Favorite Songs: “Wool in the Wash,” “Origin,” “The Curve”
8. Death Grips, Bottomless Pit
I got into Death Grips after they announced that they were supposedly splitting up. Bummed was I, for you see we’re going to talk about Death Grips again in an article or two and let’s just say that I like them a lot.
But then came Bottomless Pit, and I have to admit, there was a part of me that was worried we wouldn’t get the true authentic Death Grips we’ve always had in a new supposedly post-breakup release. Who knows what led to the end of the group the first time, and maybe things wouldn’t entirely play out on the creative end of things.
Then I hit play on “Giving Bad People Good Ideas” and all those fears were washed away in one of the loudest angriest tracks they’ve ever done. It was like the band was telling me to go fuck myself for ever doubting them. In fact, Bottomless Pit has probably become one of my all time favorite Death Grips albums.
Bottomless Pit is a great Death Grips album in the same way that all Death Grips albums are great. It carries on the tradition of chaos and rage while sounding distinct from the albums that came before it. However, the special part of Bottomless Pit is best exemplified in the video for “Eh.”
“Eh” is an amazing video. It’s unsettling as hell, but for what it is, it’s really well made. That’s always been the secret to Death Grips for me: It’s violent chaos, but it’s well made violent chaos. Remember my friend in the article about The Witness that only likes music that sounds like clockwork? Though he isn’t nearly as big a fan as I am, even he likes Death Grips in part because of just how skilled they are at making their anarchy.
There are, of course, elements to Bottomless Pit that make it worthy of this list beyond production, but Bottomless Pit sounds so great that I could talk about it for hours. This might be their best produced album yet, and though the mere idea of“polish” seems to run contrary to their aesthetic, Death Grips has a way of making the balance sing. Then crushing you with it. Death Grips is a violent “fuck you” to everybody and everything, including low-fi.
Favorite Tracks: “Giving Bad People Good Ideas,” “Spikes,” “Eh”
7. Anderson .Paak, Malibu
One thing became obvious to me in 2016: Anderson .Paak is going to be a superstar.
I’m not going to claim to know what it takes to become a star. One could probably argue that there isn’t really a roadmap and the sequence of events that lead to fame are random and chaotic. But there are certainly some aspects the biggest stars have in common.
One obvious trait is talent, and it becomes clear well before the end of the first song on Malibu, or any one of the millions of features .Paak had in the last few years for that matter, that he’s not lacking in that department. He’s a great singer with a raspy old school voice who can effortlessly transition from singing to rapping, and when he does, his bars are of equal quality.
Another trait, I feel, is universal appeal. The big stars can appeal to anyone, and Malibu is an album that’s pretty much for everybody. If you want some passionate neo-soul or R&B, check out “The Bird” or “Celebrate.” If you want something to dance to, you’ll want “Am I Wrong” or “Lite Weight.” Want some introspection? Listen to “The Waters” or “The Season / Carry Me.” There’s something for everyone on this album, and it seems like there’s no kind of music this man can’t make.

■ Supplied material

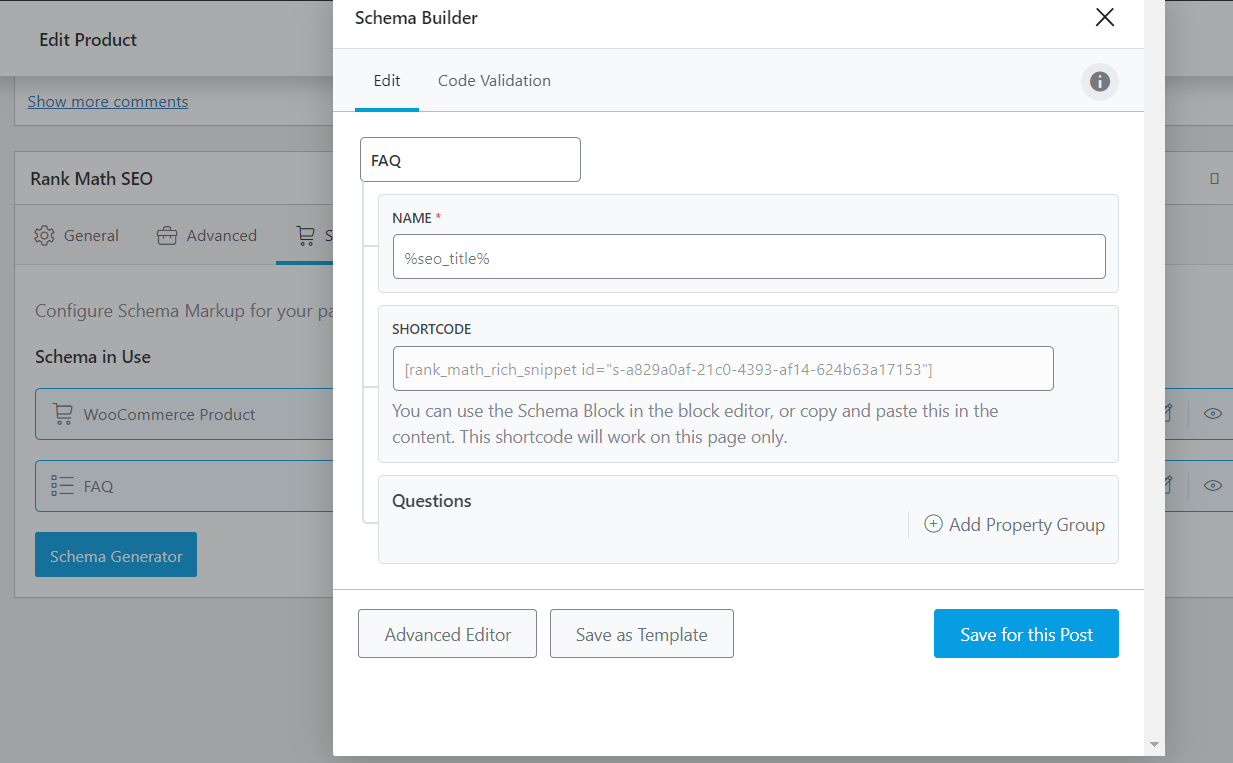
Task: Switch to the Code Validation tab
Action: [494, 81]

■ Instructions to follow
Rewrite the portion of the album list that opens with the words containing "There are, of" and closes with "have in common.", putting "blueprint" in place of "roadmap". The material shown above is separate from the album list.

■ Output of the task
There are, of course, elements to Bottomless Pit that make it worthy of this list beyond production, but Bottomless Pit sounds so great that I could talk about it for hours. This might be their best produced album yet, and though the mere idea of“polish” seems to run contrary to their aesthetic, Death Grips has a way of making the balance sing. Then crushing you with it. Death Grips is a violent “fuck you” to everybody and everything, including low-fi.
Favorite Tracks: “Giving Bad People Good Ideas,” “Spikes,” “Eh”
7. Anderson .Paak, Malibu
One thing became obvious to me in 2016: Anderson .Paak is going to be a superstar.
I’m not going to claim to know what it takes to become a star. One could probably argue that there isn’t really a blueprint and the sequence of events that lead to fame are random and chaotic. But there are certainly some aspects the biggest stars have in common.